En ik zal mij aan u verloven in getrouwheid; en gij zult Jahweh kennen.
(Hs 2:18-20)
Het is duidelijk: Jahweh neemt zijn
Vrouwgemeente Israël terug. Maar wanneer gaat dat gebeuren?
Dat moet zijn omstreeks de overgang naar het Millennium, gezien de
paradijsbelofte van vers 18. De paradijsvrede zal hersteld worden.
Bovendien belooft God dat hij zich in dit tweede geval aan Israël zal verloven
voor altijd en dat zal doen in
rechtvaardigheid, gerechtigheid, loyale liefde, barmhartigheden en getrouwheid.
Die belofte wijst op een heel nieuwe grondslag. Trouwens, bij God voltrekken
zich zulke zaken altijd op de juiste wettelijke basis.
Het eerste huwelijksverbond - dat van de Sinaï - is door het ontrouwe gedrag
van Israël verbroken. Er moet derhalve een Nieuw
Verbond in het leven worden geroepen. Bovendien moet Israël worden
teruggekocht.
Denk aan Gomer. Nadat Jahweh tegen Hosea had gezegd:
Ga nogmaals, bemin
een vrouw die door een metgezel wordt bemind en overspel pleegt
lezen wij dat Hosea tot de volgende actie
overging:
Toen kocht ik mij haar voor 15 zilverstukken
en 1 1/2 homermaat gerst.
(Hs 3:1-2)
Om haar opnieuw als vrouw te kunnen bezitten, moest Hosea haar terugkopen omdat
ze intussen een slavin was geworden.
Hetzelfde geldt voor Israël. Ook met betrekking tot zijn Verbondsvolk is een
'transactie' nodig, een wettelijke basis op grond waarvan Jahweh zich weer met
zijn Vrouwgemeente kan inlaten.
De bijbel laat zien dat het Nieuwe Verbond in die noodzakelijke grondslag
voorziet.
Zelfs Hosea 2:20 zinspeelt reeds op het Nieuwe Verbond
door te vermelden wat er van de zijde van het volk mag worden verwacht:
En
gij zult Jahweh stellig kennen, een
welbekende conditie van dat Verbond.
Zie Jr 31:31-34.
Zoals er nog perspectief was voor Gomer na haar terugkoop, zo ook voor Israël.

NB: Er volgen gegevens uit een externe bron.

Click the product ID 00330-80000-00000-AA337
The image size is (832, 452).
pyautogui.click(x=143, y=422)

Maar met betrekking tot Gomer stelde Hosea wel restricties
vast:
En ik zeg tot haar: Vele dagen zul je
bij mij zitten, zonder te hoereren of aan een man toe
te behoren. En zo zal ik tegenover jou zijn.
(Hs 3:3)
Tot aan haar verbetering, zou Gomer
dus lange tijd, "vele dagen", bij Hosea moeten wonen, maar in
afzondering, zodat elke omgang met andere mannen onmogelijk zou zijn. En
letterlijk voegt Hosea er aan toe: "En ik ook aan u", wat wil zeggen:
"Evenals gij in uw afzondering mij zult blijven
toebehoren, zo blijf ik u toebehoren".
Het symbolisme van dit alles wordt nader verklaard in de verzen 4 en 5.

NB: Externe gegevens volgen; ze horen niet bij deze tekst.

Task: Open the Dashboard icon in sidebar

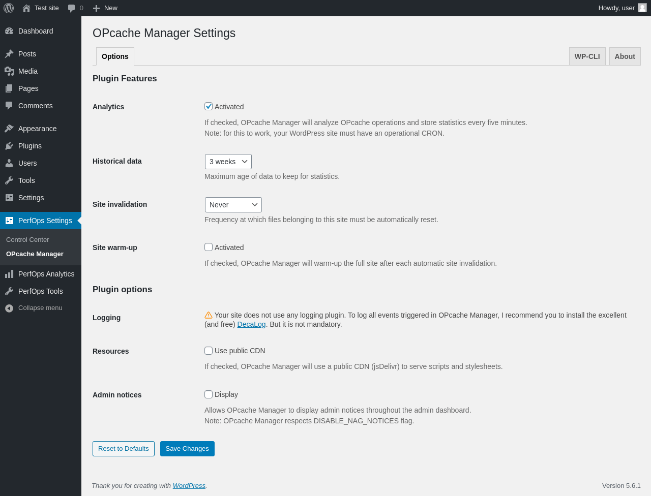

Want de zonen van Israël zullen vele dagen zonder koning en zonder vorst en zonder slachtoffer en zonder zuil
en zonder efod en terafim
wonen. Daarna zullen de zonen
van Israël terugkeren en Jahweh hun God en David, hun koning, zoeken; en bevend zullen zij tot Jahweh en tot zijn goedheid
komen, in het laatst der
dagen.
Inderdaad, vele dagen - nu al ruim 19 eeuwen - leeft etnisch Israël zonder een
staatkundig bestel en ook zonder godsdienstig leven in georganiseerde vorm
zoals vroeger het geval was.
Aldus is haar op een wel heel effectieve wijze ontnomen wat haar voorheen tot
afgodische kontakten met haar minnaars bracht. Als vrucht van deze afzondering
moeten de Israëlieten tenslotte zover komen dat zij
weer hun God Jahweh en hun ware Messias uit Davids koninklijke huis, Jezus,
gaan zoeken.
Zie de Studie: Een hernieuwd huwelijksverbond in de Wildernis
Maar nu de relatie met het Subliemste lied.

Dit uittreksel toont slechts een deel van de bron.